Shares of ownership are referred to as units. MLPs generally operate in the
natural resource, financial services, and real estate industries.
How It Works/Example:
Unlike a corporation, a master limited partnership is considered to be the
aggregate of its partners rather than a separate entity. However, the most
distinguishing characteristic of MLPs is that they combine the tax advantages of
a partnership with the liquidity of a publicly traded stock.
MLPs allow for pass-through income,
meaning that they are not subject to corporate income taxes. Instead, owners of
an MLP are personally responsible for paying taxes on their individual portions
of the MLP's income, gains, losses, and deductions. This eliminates the
"double taxation" generally applied to corporations (whereby the
corporation pays taxes on its income and the corporation's shareholders also pay
taxes on the corporation's dividends).
MLPs make distributions that are
similar to dividends, and these are generally paid out on a quarterly basis. It
is important to note that cash distributions are not guaranteed, and every
unitholder is responsible for the taxes on his or her proportionate share of
income, even if the MLP does not pay a cash distribution.

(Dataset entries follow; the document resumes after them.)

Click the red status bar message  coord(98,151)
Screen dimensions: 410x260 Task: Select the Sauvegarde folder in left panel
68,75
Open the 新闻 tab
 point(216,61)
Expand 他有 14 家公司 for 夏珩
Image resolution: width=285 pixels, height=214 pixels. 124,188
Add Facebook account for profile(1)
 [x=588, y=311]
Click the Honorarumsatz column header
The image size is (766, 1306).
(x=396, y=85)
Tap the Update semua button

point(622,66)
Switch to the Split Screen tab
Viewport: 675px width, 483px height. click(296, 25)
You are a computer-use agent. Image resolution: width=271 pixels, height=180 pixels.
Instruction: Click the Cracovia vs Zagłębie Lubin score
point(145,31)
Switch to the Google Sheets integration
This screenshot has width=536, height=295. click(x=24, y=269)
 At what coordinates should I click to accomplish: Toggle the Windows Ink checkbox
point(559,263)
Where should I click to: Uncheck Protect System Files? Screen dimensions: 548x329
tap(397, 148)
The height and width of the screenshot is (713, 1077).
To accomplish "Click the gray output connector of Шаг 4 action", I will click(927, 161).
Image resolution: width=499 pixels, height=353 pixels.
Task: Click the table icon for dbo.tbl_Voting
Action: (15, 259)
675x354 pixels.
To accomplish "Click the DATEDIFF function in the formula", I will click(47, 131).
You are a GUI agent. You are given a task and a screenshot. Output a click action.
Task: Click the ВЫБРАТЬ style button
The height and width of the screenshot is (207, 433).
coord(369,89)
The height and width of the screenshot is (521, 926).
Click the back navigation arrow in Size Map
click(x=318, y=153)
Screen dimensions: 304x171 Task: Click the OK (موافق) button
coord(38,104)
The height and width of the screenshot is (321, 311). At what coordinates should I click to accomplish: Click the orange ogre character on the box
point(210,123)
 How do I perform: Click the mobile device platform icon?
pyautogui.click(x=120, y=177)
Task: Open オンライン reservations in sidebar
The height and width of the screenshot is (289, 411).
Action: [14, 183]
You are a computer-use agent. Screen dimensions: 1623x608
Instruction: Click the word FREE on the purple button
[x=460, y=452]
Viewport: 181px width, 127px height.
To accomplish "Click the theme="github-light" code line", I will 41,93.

Generally, investors can purchase MLP
units from brokers. A unitholder's initial tax basis in MLP units is generally
the amount he or she pays for the units. The unitholder's basis is usually then
decreased with each distribution and allocation for losses or deductions, and
the basis is increased for each allocation of income. A portion of certain
distributions may qualify as a return of the investor's capital, thereby
reducing the unitholder's taxable basis.
When an MLP pays more in distributions
than it earns in taxable income, the unitholder's tax basis is decreased by the
difference between the cash received and the MLP's taxable income. When the
unitholder sells his or her units, any gain on the sale is taxed at the
unitholder's ordinary income tax rate.
MLPs must mail an IRS Schedule K-1 to
each of their unitholders every year. This Schedule K-1 reports the unitholder's
allocated income, gain, loss, deduction, and credits. If the unitholder's
taxable partnership income for the year is negative, then this is considered a
passive loss under the tax code and may not be used to offset income from other
sources. Instead, the passive loss may only be used to offset future income from
the same MLP.
Although unitholders are generally
limited in their liability, similar to a corporation's shareholders, creditors
typically have the right to seek the return of distributions made to unitholders
if the liability in question arose before the distribution was paid. This
liability stays attached to the unitholder even after he or she sells the units.
Why It Matters:
The fact that master limited partnerships (MLPs) are not subject to income tax
means that more cash is available for distributions than would be available had
the company incorporated. This generally makes MLP units worth more than similar
shares of a corporation.
The size of an MLP's cash distributions
generally drives the value of its MLP units. With this in mind, it is
particularly important for investors to carefully evaluate whether an MLP is
able to meet its current distribution obligations and whether it will be able to
continue (and possibly even raise) its future distributions. If a particular MLP
sports a distributable cash flow coverage ratio of 1:1, then this generally
indicates that the MLP has adequate cash to meet its cash distribution
requirements.
As a side note, the American Jobs
Creation Act of 2004 added MLP income to the list of acceptable sources of
income for mutual funds, with some conditions, including that mutual funds may
not invest more than 25% of their assets in MLPs, nor may they own more than 10%
of any one MLP.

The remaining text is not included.